The Albina neighborhood was the traditional home of Portland’s Black community, which was forced there after the Vanport Flood of 1948 then displaced again by urban renewal projects including Interstate 5, Veteran’s Memorial Coliseum and a planned expansion of Emanuel Hospital.

Hundreds of homes were raised and the promise of generational wealth went unrealized.

Now, Knight’s gift has created the 1803 Fund – referencing the year York, an enslaved American of African descent, was directed to join the Lewis and Clark Expedition.

The 1803 Fund’s CEO, Rukaiyah Adams, a fourth generation Portlander and a former merger and acquisitions specialist on Wall Street, previously served as the Chief Investment Officer for one of Oregon’s largest philanthropic organizations — Meyer Memorial Trust — and is currently on the board of the Albina Vision Trust.

She’s already working to get the 1803 Fund to grow over $1 billion as the organization to administer the fund is being created.

“I think it’s an opportunity to try to address some of the longstanding ills that fostered on the Black community. It’s an opportunity if we manage this correctly,” said 1803 Fund Board member Ron Herndon, CEO of Albina Start and founder of the Black United Front Portland Chapter.

“I have every belief that given Rukaiyah’s experience in investing and the financial community that this fund will be able to grow over the years unlike funding that the community’s received in the past for two or three years and the money’s gone. This will be an investment that will continue to flourish for decades, and it will give the community an opportunity to plan in a way that it has never had before…it is a monumental opportunity,” Herndon said.

Herndon furthered, “this opportunity, I believe, is because the way in which the Black community came out and said forcefully over a long period of time, ‘We deserve to have an opportunity to develop our community in a way that will help not only our children but our grandchildren.’”

The fund is not limited to just the Albina neighborhood but aims to help Black families throughout Multnomah County, Herndon noted.

Tony Hopson, another 1803 Fund board member and Self Enhancement Inc. CEO says he hopes the fund will support education, affordable housing and businesses for the Black community.

The two board members say the fund is not a form of corporate reparations and that Knight approached them with the fund because he was impressed by their work in the community.

Hopson added that other events pushed the fund forward including the murder of George Floyd, the Black Lives Matter Movement and Nike contributing $140 million to Black communities.

“Phil gave me a call to say [the $140 million contribution] was happening and he wanted to make sure that we were aware of that and that we should be a part of that. And then that’s when we made the ask of, ‘Well, Phil, would you and Penny be interested in looking at something we thought could be even more transformational?” Hopson said.

Hopson added, “when you look at the data, a lot of the data for Black folks hasn’t changed drastically. This time around, we want to plan something that would be transformational enough that the overall data that impacts Black children and families actually gets better.”

Hopson, who was born and raised in Portland, reflected on gentrification in the Albina neighborhood through his lived experience.

“I can remember a sense of community that we saw begin to disappear.
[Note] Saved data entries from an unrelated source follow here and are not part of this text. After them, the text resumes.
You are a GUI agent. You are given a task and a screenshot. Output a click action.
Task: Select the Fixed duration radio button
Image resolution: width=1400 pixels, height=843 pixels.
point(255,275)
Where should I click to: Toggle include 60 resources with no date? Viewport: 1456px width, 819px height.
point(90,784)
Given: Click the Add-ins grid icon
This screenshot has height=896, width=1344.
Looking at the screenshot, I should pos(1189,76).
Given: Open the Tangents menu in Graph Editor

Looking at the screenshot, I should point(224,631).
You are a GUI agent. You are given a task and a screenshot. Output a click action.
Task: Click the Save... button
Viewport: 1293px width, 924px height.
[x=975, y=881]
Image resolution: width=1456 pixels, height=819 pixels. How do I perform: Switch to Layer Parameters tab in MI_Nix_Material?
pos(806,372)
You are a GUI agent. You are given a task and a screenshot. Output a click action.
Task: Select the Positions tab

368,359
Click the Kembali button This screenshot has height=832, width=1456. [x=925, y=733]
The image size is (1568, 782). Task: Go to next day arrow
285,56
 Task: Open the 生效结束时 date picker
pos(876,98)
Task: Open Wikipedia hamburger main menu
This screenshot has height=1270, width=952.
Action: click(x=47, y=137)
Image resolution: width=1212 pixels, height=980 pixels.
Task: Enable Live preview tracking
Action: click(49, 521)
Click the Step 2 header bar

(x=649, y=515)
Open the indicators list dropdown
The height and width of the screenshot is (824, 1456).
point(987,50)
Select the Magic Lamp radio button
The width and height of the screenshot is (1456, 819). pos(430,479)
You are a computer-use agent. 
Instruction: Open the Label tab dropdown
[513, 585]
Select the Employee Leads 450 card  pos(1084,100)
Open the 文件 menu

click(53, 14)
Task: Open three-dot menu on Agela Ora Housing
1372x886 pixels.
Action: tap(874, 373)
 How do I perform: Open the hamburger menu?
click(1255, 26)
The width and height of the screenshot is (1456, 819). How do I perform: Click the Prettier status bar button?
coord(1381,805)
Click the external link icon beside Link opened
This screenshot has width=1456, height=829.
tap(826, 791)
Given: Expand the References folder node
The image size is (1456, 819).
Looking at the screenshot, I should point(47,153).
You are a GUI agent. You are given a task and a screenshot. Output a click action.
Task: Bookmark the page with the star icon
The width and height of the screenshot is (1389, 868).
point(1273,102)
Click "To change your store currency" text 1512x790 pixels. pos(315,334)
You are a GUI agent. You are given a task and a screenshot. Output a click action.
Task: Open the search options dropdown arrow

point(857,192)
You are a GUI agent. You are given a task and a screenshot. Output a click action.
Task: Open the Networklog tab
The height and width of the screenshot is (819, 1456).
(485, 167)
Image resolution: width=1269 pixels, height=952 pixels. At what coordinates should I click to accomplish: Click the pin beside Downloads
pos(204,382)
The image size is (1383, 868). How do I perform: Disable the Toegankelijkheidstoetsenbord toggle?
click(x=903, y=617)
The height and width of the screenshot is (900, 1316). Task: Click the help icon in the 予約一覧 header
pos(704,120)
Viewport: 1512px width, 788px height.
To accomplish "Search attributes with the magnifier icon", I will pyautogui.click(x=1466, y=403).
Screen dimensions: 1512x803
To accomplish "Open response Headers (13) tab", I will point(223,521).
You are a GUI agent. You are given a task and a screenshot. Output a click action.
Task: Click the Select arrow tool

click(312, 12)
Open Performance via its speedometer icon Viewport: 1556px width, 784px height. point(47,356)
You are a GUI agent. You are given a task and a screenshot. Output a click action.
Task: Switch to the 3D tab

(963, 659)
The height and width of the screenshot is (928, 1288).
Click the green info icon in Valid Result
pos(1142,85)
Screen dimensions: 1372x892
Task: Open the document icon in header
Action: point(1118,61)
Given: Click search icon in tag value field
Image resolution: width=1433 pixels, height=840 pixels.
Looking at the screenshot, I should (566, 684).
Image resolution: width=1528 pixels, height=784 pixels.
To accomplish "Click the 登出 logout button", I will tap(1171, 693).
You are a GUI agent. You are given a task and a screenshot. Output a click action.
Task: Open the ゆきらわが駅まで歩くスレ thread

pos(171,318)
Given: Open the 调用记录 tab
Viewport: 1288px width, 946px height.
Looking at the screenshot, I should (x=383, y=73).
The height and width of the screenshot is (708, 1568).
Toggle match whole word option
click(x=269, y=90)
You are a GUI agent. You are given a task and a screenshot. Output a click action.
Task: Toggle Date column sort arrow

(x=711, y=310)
I live two blocks from the I-5 corridor and watch houses being destroyed and friends having to move out of that area,” Hopson said.

Now, through the fund, Hopson hopes to empower Black families across the county.

“This is not a normal foundation that folks can apply for resources,” Hopson explained – noting it’s focusing on three areas including education along with “place and culture.”

Hopson added, “in order to make the difference, it’s going to take a collaborative effort that drills deeper and wider to connect with a much larger portion of our community.”